Algeria has had good experiences with family doctors in the past.  GPs have lost part of their clientele with a multiplication of specialised offices and their reticence to adapt to new practices. We plan to reintegrate these consultants in our network of access and prevention provision.


It seems the ministry privileges a decentralisation of power to the wilayas, while also putting in place a professional management process to allow for better adjustment of health offerings. How will this be implemented and are the wilayas ready to take on extra responsibilities?

The decentralisation of power towards the wilayas has been undergoing for years on both a financial and talent management level. Recruitment of GPs for instance is handled locally. Specialised consultants are sent to their regional appointments by the Health, Population and the Hospital Reform Ministry, in order to ensure a fair distribution across the country. However, the Health Directory of wilaya can decide upon a redistribution in case new regional needs arise. Budgets are supervised local, in each care institution.

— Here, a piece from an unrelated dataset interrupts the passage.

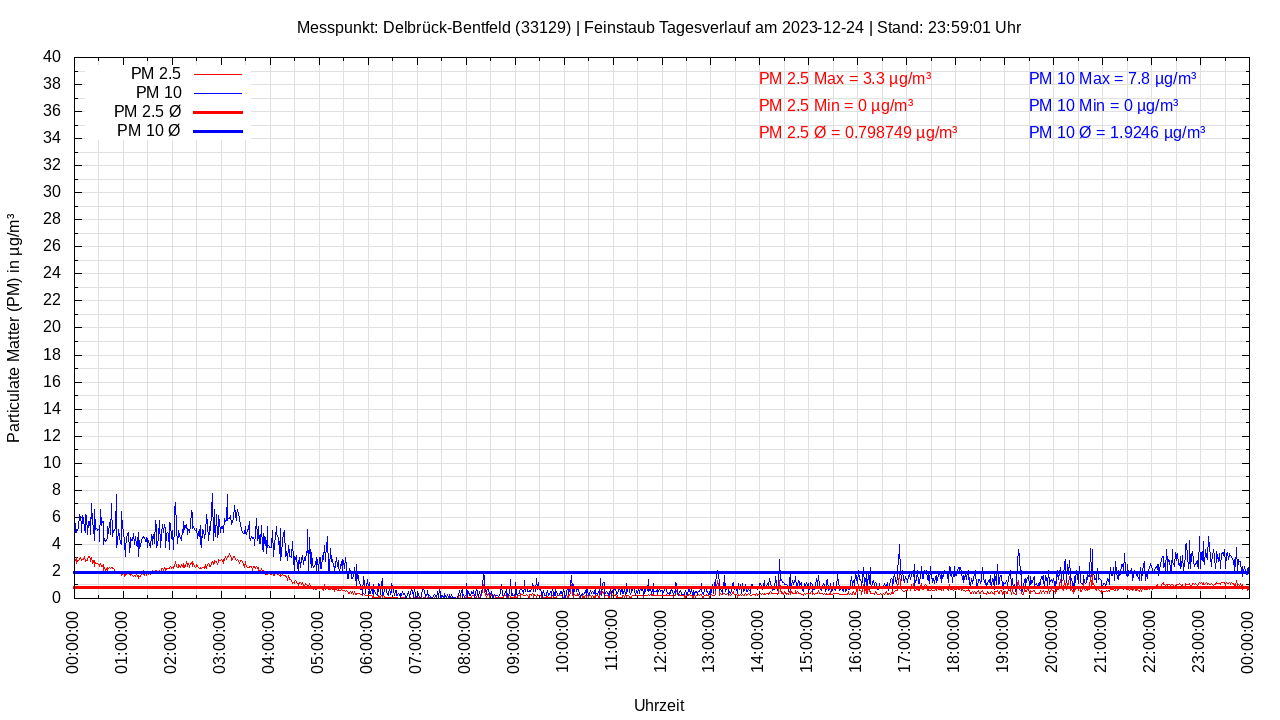Click the 17:00:00 time tick label

(x=905, y=641)
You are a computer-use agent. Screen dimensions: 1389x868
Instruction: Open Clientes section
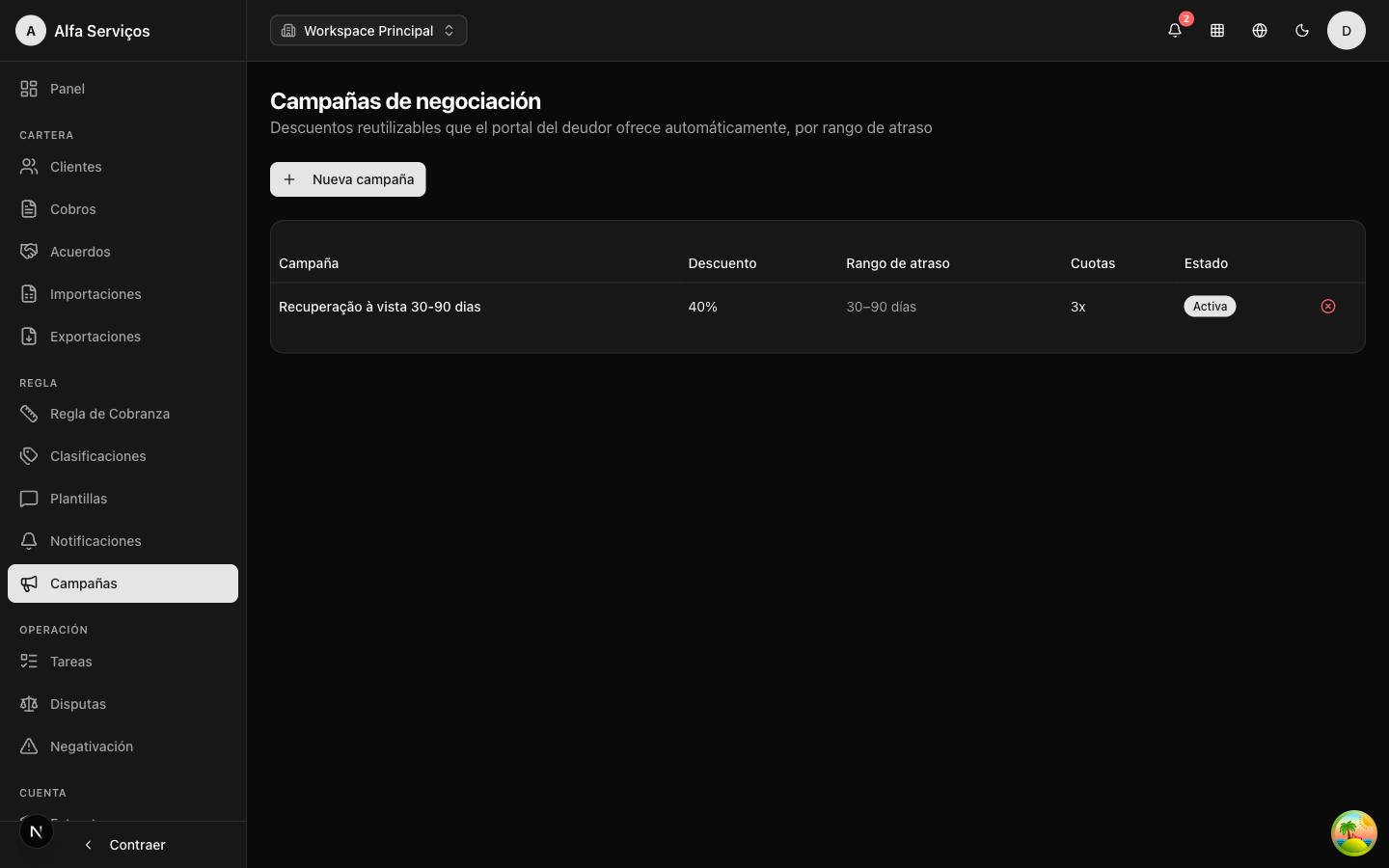123,167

After some financial difficulties, what are the plans to bring care institutions up to standard?

The construction of university hospitals has been postponed for several reasons, the high cost being one of them, but also because of the of the shortage in talent in Algeria, and the rough economic times it faces. The planning board oversees the current projects, together with the Wilaya health board and the general directory of health services.

In the meantime, we decided to undertake several rehabilitation operations of existing structures that will bring equipment up to newer standards. From 2014 to 2017, 49 public hospital institutions as well as 117 polyclinics have opened.


What measures can the Algerian government take to encourage foreign investments in Algerian hospitals?

It can encourage investment by ensuring a safe and sustainable context under the 49/51 law (a law in Algeria that determines that any foreign investment should be matched by a 51 percent local investment). We already witness some technology transfer, both in private and public institutions that collaborate with foreign stakeholders. Those have allowed our practitioners to enhance their practical skills in research, surgery and medicine, while reducing the number of patients that have to be treated abroad on the other side.